Write out every entry exactly as it appears.

» **Records shown**
▼
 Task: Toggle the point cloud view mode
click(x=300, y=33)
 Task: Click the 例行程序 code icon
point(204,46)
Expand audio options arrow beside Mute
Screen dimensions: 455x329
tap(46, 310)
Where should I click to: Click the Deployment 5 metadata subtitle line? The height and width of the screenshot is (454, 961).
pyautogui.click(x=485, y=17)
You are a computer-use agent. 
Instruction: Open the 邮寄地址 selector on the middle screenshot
▲
» **Reply**
 Task: Toggle the point cloud view mode
click(x=300, y=33)
 Task: Click the 例行程序 code icon
point(204,46)
Expand audio options arrow beside Mute
Screen dimensions: 455x329
tap(46, 310)
Where should I click to: Click the Deployment 5 metadata subtitle line? The height and width of the screenshot is (454, 961).
pyautogui.click(x=485, y=17)
You are a computer-use agent. 
Instruction: Open the 邮寄地址 selector on the middle screenshot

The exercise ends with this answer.